Porquê? Porque acham que em determinados países e conjunturas há um domínio
ideológico, até nas instituições, um certo ar do tempo, na comunicação social,
por forças mais à esquerda. Por isso eles clamam pela liberdade. A democracia e
a liberdade são coisas invocadas sempre por quem está na mó de baixo. Os
católicos durante a República clamam muito pela sua liberdade de atuação,
porque sentem que há um poder que os oprime. A liberdade e a aversão aos
políticos tem mais a ver com a conjuntura do que com esquerda ou direita,
conservadores ou progressistas.
Quando menciona que os monárquicos clamavam por democracia, no seu livro
explica que era porque houvesse uma expansão do direito de voto, que não
votassem apenas os proprietários, por terem mais apoio em zonas rurais e isso
os beneficiaria eleitoralmente.
Sim, mas também por que eram reprimidos efetivamente. Mas sim, a República, que
sempre tinha prometido o voto universal, quando chega ao poder restringe o
voto, é só para homens com mais de 21 anos. Os desocupados não têm direito de
voto, portanto restringe o voto àquilo que era um pouco a sua massa. Porque
achavam que se o voto fosse para as mulheres, analfabetos, para o povo rural,
menos tocado pelas ideias republicanas, havia o perigo do regresso à monarquia.
Contudo, olhando para o contexto português, apesar dessas oscilações, vemos
um certo contínuo, de luta de progressistas contra conservadores. Entre
liberais e miguelistas, que depois se transforma para republicanos contra monárquicos,
que depois já é entre republicanos e apologistas de uma ditadura militar, sejam
sidonistas ou estilo 28 de Maio...
Há uma coisa que é verdade, o país está mais ou menos dividido ao meio desde
muito cedo. E são dois blocos que têm presenças muito diferentes na sociedade.
Um é miguelista, o outro é cartista ou setembrista. Um vai ser salazarista, o
outro oposição democrática. Um é republicano o outro é monárquico. Durante toda
a história de Portugal temos essa oposição entre dois grandes blocos, que muitas
vezes nem são homogéneos. Lembro-me, por exemplo, no tempo do Cavaco Silva, que
ele consegue 50% dos votos. E é um homem que, apesar de hoje dizer que não se
afirma de direita nem de esquerda, aparece como expressão da direita,
claramente. Hoje temos a direita muito rarefeita, mas se formos juntar se
calhar temos perto desse valor e à esquerda a mesma coisa. Temos o Partido
Socialista que agora cresceu muito e outras forças, que juntos dão os outros
50%. De facto na nossa história temos esses dois grandes impulsos.
Simplificando, se quiser, um mais conservador, outro mais desenvolvimentista ou
progressista. Salazar, que é de quem falamos, situa-se claramente no campo
conservador de direita. Podemos chamar-lhe – nunca quis chamar fascismo ao
salazarismo, porque acho que tem outras características – um ‘fascismo rural’,
relativamente suave, de brandos costumes. Mas muito entranhado naquilo que
vinha, cá está, do tal país conservador, que vem de trás, e que Salazar
consegue corporizar, liderar. E meter no bolso forças que, à partida, até
teriam mais poder que ele. Isso é que é engraçado.

- SECÇÃO DE DADOS
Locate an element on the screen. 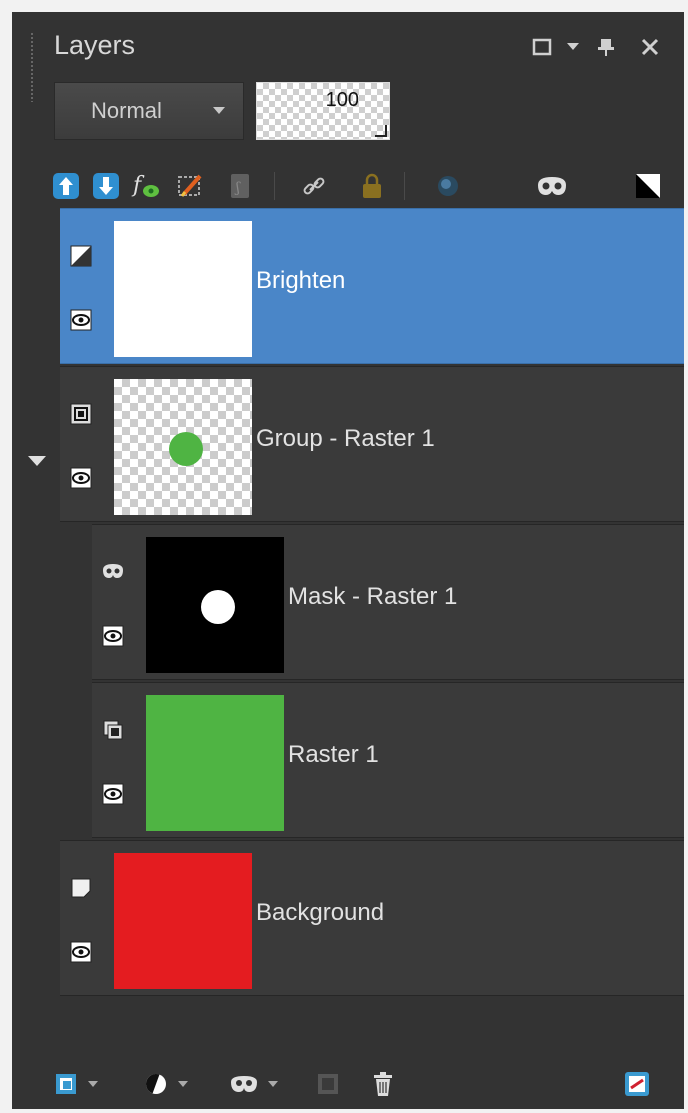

- INSTRUÇÕES A SEGUIR
Atualize o trecho do texto fornecido entre "Contudo, olhando para" e "28 de Maio...", inclusive, pondo "sidonianos" no lugar de "sidonistas".

- RESPOSTA DA TAREFA
Contudo, olhando para o contexto português, apesar dessas oscilações, vemos
um certo contínuo, de luta de progressistas contra conservadores. Entre
liberais e miguelistas, que depois se transforma para republicanos contra monárquicos,
que depois já é entre republicanos e apologistas de uma ditadura militar, sejam
sidonianos ou estilo 28 de Maio...